Design: A descriptive-correlational design was used. An intervention using a self-paced spiritual success journal based on the protective factors was offered to students to increase resilience.
Setting: The setting for this project was a Baccalaureate Nursing Program in a Catholic University located in the Mid-Atlantic region of the United States of America.
Methods: The Wagnild & Young Resilience Scale (RS 14) was used to survey nursing students in their first clinical course. A convenience sample of 50 sophomore nursing students was surveyed to evaluate resilience. The resilience score was then used to investigate if a relationship existed between resilience scores, midterm deficiencies, and final grades. A self-paced spiritual success journal was also created using the concepts of resilience and offered to the students as a means to increase resilience. Students who used the journal were interviewed about the journal and whether or not they felt that it had helped them with their resiliency.

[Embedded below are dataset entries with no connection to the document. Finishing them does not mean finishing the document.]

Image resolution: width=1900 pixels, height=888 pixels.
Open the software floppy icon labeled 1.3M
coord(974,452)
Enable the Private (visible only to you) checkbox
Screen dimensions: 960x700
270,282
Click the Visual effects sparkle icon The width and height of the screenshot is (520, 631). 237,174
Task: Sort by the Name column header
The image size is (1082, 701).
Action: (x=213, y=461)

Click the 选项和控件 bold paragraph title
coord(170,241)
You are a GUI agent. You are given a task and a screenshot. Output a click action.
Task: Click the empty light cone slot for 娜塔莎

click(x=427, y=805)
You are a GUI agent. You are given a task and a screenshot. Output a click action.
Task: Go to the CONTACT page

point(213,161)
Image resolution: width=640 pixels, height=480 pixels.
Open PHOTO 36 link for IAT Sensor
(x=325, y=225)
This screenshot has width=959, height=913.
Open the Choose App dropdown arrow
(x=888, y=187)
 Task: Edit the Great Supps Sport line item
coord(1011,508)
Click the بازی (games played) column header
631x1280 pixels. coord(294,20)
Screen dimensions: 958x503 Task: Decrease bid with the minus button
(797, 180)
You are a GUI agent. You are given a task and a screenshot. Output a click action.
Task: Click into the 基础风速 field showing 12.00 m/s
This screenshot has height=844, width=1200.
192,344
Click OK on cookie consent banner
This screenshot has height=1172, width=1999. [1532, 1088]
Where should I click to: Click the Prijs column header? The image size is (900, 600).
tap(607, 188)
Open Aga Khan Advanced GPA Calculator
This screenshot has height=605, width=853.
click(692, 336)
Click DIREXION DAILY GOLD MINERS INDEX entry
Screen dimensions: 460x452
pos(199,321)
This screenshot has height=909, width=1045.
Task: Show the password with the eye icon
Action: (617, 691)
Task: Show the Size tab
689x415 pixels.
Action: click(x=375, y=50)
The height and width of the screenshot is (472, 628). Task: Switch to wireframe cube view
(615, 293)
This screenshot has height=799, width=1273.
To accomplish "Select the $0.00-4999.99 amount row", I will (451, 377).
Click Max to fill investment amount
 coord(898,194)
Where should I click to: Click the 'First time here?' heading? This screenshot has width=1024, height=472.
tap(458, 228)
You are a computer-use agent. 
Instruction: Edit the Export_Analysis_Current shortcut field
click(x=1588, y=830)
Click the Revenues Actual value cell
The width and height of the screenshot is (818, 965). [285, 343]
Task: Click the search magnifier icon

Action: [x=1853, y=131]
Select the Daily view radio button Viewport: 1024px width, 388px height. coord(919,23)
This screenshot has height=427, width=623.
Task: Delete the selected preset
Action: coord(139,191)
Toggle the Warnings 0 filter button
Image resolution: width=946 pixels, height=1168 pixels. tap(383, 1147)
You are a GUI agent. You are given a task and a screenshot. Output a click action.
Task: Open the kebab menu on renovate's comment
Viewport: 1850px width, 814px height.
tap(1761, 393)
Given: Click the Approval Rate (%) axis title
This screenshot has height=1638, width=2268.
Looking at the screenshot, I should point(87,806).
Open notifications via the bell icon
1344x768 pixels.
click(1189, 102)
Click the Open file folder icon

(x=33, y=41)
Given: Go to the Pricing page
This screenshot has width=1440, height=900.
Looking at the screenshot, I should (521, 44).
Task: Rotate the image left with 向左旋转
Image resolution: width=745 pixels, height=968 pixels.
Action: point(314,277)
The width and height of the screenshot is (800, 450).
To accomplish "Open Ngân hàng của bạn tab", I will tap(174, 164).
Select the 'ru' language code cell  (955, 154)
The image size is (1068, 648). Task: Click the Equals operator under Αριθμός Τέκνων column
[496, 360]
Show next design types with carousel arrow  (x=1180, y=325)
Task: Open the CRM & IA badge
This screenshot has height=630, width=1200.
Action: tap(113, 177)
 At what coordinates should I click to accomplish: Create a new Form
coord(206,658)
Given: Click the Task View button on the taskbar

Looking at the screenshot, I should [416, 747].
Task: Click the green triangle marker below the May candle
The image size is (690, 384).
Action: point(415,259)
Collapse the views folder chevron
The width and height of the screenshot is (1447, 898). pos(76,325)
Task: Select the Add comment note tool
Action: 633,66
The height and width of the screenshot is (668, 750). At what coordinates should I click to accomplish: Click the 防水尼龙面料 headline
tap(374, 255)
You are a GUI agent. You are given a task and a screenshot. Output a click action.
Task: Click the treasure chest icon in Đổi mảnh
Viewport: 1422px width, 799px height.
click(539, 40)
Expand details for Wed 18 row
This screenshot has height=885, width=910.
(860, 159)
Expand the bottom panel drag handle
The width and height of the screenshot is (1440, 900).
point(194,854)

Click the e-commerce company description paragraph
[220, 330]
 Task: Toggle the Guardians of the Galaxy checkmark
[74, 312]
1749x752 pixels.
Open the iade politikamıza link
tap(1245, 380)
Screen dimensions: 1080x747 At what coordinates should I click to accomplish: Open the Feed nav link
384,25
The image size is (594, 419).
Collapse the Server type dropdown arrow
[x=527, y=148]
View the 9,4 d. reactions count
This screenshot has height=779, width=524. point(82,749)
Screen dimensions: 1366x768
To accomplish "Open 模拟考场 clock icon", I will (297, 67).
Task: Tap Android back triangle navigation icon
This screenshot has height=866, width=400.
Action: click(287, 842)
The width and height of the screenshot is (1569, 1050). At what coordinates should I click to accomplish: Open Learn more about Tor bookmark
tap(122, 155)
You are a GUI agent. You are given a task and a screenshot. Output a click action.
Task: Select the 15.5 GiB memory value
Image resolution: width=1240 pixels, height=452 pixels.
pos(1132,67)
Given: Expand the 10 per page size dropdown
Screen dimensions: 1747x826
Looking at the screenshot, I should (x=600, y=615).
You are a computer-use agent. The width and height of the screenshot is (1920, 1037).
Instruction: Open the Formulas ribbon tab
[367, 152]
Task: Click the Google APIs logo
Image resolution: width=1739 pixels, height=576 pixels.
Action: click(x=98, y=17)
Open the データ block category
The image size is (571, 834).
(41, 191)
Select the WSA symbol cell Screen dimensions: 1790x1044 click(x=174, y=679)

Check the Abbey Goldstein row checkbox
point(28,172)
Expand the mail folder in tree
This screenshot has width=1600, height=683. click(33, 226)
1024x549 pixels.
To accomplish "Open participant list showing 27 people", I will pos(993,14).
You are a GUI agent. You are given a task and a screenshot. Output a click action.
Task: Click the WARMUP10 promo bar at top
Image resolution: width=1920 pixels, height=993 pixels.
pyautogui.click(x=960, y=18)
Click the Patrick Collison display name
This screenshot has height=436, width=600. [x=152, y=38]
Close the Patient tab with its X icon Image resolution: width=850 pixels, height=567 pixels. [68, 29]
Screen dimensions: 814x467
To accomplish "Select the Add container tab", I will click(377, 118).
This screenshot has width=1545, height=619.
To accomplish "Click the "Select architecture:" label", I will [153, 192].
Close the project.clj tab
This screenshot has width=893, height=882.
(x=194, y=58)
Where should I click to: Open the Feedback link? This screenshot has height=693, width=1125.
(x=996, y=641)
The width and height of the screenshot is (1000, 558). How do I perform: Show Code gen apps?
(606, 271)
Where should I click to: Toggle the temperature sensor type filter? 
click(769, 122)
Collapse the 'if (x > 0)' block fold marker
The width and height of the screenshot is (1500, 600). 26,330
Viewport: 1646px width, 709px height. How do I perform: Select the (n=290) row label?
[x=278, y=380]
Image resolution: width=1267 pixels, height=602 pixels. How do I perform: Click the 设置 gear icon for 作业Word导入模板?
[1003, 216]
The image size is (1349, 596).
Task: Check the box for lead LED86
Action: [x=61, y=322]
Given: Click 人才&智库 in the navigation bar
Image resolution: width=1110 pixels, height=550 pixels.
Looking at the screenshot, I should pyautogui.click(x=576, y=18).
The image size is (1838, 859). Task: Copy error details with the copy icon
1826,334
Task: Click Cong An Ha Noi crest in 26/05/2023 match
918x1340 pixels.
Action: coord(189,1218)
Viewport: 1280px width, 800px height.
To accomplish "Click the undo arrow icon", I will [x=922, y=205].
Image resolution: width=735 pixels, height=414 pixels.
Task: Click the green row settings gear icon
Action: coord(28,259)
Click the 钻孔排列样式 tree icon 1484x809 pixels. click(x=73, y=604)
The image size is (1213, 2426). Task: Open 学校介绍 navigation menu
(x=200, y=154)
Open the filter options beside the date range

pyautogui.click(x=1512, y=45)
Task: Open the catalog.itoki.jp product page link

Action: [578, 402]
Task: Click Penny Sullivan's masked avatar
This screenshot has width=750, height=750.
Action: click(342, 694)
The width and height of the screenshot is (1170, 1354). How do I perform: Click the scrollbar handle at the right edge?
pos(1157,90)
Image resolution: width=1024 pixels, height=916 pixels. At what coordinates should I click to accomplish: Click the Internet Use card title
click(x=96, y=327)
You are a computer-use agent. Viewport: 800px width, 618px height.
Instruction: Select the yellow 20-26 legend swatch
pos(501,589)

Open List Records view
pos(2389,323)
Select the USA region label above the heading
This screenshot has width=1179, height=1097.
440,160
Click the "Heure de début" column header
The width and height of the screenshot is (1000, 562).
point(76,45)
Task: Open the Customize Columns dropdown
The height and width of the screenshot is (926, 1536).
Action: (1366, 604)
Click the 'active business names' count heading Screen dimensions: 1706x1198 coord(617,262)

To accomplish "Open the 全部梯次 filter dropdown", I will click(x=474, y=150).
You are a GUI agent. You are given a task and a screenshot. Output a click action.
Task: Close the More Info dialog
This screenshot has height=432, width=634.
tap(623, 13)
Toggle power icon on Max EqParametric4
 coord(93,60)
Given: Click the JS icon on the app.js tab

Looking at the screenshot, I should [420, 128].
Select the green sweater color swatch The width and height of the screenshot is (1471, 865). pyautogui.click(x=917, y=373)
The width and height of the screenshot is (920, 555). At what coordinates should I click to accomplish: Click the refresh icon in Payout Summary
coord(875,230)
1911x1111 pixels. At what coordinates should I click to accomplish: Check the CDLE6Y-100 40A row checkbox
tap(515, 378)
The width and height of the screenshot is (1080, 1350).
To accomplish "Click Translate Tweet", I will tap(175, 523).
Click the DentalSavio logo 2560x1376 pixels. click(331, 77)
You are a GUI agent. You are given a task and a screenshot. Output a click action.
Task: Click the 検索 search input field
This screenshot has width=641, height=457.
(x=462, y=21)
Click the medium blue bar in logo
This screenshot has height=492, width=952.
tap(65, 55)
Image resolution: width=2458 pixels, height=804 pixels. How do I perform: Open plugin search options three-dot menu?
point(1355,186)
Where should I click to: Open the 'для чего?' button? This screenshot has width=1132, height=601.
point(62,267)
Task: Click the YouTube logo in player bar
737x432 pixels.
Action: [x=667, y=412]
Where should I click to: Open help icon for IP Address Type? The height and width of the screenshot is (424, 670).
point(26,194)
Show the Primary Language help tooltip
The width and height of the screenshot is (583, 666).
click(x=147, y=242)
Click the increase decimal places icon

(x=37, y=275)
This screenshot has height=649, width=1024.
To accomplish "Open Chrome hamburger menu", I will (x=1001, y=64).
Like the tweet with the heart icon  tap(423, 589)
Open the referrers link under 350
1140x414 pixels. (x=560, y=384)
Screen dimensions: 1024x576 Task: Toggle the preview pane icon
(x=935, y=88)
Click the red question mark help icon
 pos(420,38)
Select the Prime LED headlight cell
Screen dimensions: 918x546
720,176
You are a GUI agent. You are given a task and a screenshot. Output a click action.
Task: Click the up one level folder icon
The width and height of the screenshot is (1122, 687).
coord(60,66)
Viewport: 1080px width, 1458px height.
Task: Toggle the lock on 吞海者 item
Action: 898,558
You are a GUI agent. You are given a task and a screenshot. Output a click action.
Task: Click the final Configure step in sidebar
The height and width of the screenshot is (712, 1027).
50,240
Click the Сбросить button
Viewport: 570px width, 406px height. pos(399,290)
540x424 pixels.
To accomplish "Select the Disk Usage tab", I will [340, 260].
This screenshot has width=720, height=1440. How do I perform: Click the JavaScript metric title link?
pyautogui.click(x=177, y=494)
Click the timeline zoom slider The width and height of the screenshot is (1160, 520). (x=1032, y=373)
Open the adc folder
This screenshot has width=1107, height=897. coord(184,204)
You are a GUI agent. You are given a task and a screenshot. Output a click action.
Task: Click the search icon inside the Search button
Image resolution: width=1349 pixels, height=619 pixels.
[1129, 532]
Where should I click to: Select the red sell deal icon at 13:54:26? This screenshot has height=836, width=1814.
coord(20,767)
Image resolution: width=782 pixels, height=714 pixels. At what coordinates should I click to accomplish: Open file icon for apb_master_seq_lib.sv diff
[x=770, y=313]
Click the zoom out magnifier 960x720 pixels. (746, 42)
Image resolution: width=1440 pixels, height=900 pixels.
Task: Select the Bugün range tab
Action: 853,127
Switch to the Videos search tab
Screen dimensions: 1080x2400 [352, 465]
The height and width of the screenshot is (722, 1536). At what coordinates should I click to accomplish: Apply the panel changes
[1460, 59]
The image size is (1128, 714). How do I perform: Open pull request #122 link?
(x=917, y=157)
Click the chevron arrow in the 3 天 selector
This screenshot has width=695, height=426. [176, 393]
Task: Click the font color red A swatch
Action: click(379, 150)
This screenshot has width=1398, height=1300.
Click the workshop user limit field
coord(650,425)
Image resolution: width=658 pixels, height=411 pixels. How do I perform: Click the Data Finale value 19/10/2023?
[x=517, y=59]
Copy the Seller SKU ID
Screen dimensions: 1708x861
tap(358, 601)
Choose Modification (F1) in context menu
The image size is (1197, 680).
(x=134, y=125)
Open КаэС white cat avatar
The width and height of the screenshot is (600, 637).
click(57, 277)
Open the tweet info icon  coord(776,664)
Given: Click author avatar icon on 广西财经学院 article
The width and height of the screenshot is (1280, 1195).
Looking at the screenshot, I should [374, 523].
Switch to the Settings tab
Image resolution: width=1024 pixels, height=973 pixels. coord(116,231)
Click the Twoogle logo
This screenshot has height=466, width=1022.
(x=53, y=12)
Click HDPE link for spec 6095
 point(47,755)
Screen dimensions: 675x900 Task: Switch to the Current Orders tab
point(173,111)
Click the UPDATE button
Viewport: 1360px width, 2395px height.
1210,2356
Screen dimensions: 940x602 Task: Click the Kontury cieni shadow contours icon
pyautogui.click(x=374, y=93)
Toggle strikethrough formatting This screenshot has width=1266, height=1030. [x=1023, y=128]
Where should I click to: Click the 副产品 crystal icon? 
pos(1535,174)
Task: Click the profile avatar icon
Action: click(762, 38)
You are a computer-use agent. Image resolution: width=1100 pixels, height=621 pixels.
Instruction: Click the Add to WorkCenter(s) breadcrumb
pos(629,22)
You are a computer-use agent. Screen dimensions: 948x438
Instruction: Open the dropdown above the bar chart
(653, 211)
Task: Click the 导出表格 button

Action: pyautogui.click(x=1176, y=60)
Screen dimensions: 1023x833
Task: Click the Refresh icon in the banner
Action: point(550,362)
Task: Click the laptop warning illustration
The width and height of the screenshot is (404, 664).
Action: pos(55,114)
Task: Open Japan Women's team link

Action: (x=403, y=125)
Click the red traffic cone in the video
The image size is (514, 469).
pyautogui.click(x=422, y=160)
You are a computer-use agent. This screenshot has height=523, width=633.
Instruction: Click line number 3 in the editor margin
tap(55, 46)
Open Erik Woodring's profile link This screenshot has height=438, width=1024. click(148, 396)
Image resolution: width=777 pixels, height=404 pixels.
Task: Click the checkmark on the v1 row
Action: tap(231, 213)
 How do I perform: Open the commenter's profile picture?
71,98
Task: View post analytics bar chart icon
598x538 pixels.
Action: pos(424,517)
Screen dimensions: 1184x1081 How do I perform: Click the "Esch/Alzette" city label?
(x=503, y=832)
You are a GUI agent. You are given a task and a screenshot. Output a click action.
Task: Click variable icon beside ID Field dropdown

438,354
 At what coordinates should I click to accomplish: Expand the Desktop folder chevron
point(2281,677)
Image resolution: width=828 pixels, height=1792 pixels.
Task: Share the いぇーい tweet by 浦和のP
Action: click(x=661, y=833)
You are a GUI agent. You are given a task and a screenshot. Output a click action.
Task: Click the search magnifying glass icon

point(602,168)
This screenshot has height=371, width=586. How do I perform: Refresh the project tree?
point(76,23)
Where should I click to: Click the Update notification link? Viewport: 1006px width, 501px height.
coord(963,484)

Results/Outcomes: Research Question #1: Is there a relationship between resiliency and student success? Using the statistical program SPSS 23, the Pearson Correlation revealed positive correlations (p>.01) between resilience scores, midterm deficiencies, and final grades in sophomore nursing courses. Research Question #2: Does employing a self-paced spiritual success journal improve resilience and student success? Thirty students volunteered to complete the journal. Eleven completed portions of the journal. Of those eleven students, responses to the journal were consistently positive.